**PROBLEM STATEMENT**
Each record below should be set down exactly.

Stored data entries
:::

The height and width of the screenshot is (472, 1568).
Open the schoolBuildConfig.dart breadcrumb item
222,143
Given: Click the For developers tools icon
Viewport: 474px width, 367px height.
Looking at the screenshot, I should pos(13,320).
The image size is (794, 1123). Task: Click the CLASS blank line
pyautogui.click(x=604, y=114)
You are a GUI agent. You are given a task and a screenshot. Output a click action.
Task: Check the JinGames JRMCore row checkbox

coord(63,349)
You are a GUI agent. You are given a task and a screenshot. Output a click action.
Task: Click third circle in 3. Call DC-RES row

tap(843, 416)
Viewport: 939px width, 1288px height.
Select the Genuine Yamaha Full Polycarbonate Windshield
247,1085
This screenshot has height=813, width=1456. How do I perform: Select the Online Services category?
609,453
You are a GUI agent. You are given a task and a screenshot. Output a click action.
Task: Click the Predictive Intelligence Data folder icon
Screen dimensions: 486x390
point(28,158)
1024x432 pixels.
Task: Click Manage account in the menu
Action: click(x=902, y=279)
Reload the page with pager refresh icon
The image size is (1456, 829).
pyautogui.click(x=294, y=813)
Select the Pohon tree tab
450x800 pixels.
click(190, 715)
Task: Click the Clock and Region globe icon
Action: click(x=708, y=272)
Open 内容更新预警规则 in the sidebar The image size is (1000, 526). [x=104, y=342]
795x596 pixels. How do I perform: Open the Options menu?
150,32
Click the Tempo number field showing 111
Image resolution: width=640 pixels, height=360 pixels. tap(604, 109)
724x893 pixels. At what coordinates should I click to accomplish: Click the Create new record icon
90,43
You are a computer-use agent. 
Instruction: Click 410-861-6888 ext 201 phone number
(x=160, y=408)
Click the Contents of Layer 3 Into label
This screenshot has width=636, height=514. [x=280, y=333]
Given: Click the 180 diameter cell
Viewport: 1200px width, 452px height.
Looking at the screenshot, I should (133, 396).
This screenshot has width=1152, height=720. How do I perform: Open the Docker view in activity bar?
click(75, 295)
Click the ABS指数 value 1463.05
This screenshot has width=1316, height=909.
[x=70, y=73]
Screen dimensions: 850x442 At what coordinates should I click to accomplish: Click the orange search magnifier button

:::

**SOLUTION TO THE EXERCISE**
The height and width of the screenshot is (472, 1568).
Open the schoolBuildConfig.dart breadcrumb item
222,143
Given: Click the For developers tools icon
Viewport: 474px width, 367px height.
Looking at the screenshot, I should pos(13,320).
The image size is (794, 1123). Task: Click the CLASS blank line
pyautogui.click(x=604, y=114)
You are a GUI agent. You are given a task and a screenshot. Output a click action.
Task: Check the JinGames JRMCore row checkbox

coord(63,349)
You are a GUI agent. You are given a task and a screenshot. Output a click action.
Task: Click third circle in 3. Call DC-RES row

tap(843, 416)
Viewport: 939px width, 1288px height.
Select the Genuine Yamaha Full Polycarbonate Windshield
247,1085
This screenshot has height=813, width=1456. How do I perform: Select the Online Services category?
609,453
You are a GUI agent. You are given a task and a screenshot. Output a click action.
Task: Click the Predictive Intelligence Data folder icon
Screen dimensions: 486x390
point(28,158)
1024x432 pixels.
Task: Click Manage account in the menu
Action: click(x=902, y=279)
Reload the page with pager refresh icon
The image size is (1456, 829).
pyautogui.click(x=294, y=813)
Select the Pohon tree tab
450x800 pixels.
click(190, 715)
Task: Click the Clock and Region globe icon
Action: click(x=708, y=272)
Open 内容更新预警规则 in the sidebar The image size is (1000, 526). [x=104, y=342]
795x596 pixels. How do I perform: Open the Options menu?
150,32
Click the Tempo number field showing 111
Image resolution: width=640 pixels, height=360 pixels. tap(604, 109)
724x893 pixels. At what coordinates should I click to accomplish: Click the Create new record icon
90,43
You are a computer-use agent. 
Instruction: Click 410-861-6888 ext 201 phone number
(x=160, y=408)
Click the Contents of Layer 3 Into label
This screenshot has width=636, height=514. [x=280, y=333]
Given: Click the 180 diameter cell
Viewport: 1200px width, 452px height.
Looking at the screenshot, I should (133, 396).
This screenshot has width=1152, height=720. How do I perform: Open the Docker view in activity bar?
click(75, 295)
Click the ABS指数 value 1463.05
This screenshot has width=1316, height=909.
[x=70, y=73]
Screen dimensions: 850x442 At what coordinates should I click to accomplish: Click the orange search magnifier button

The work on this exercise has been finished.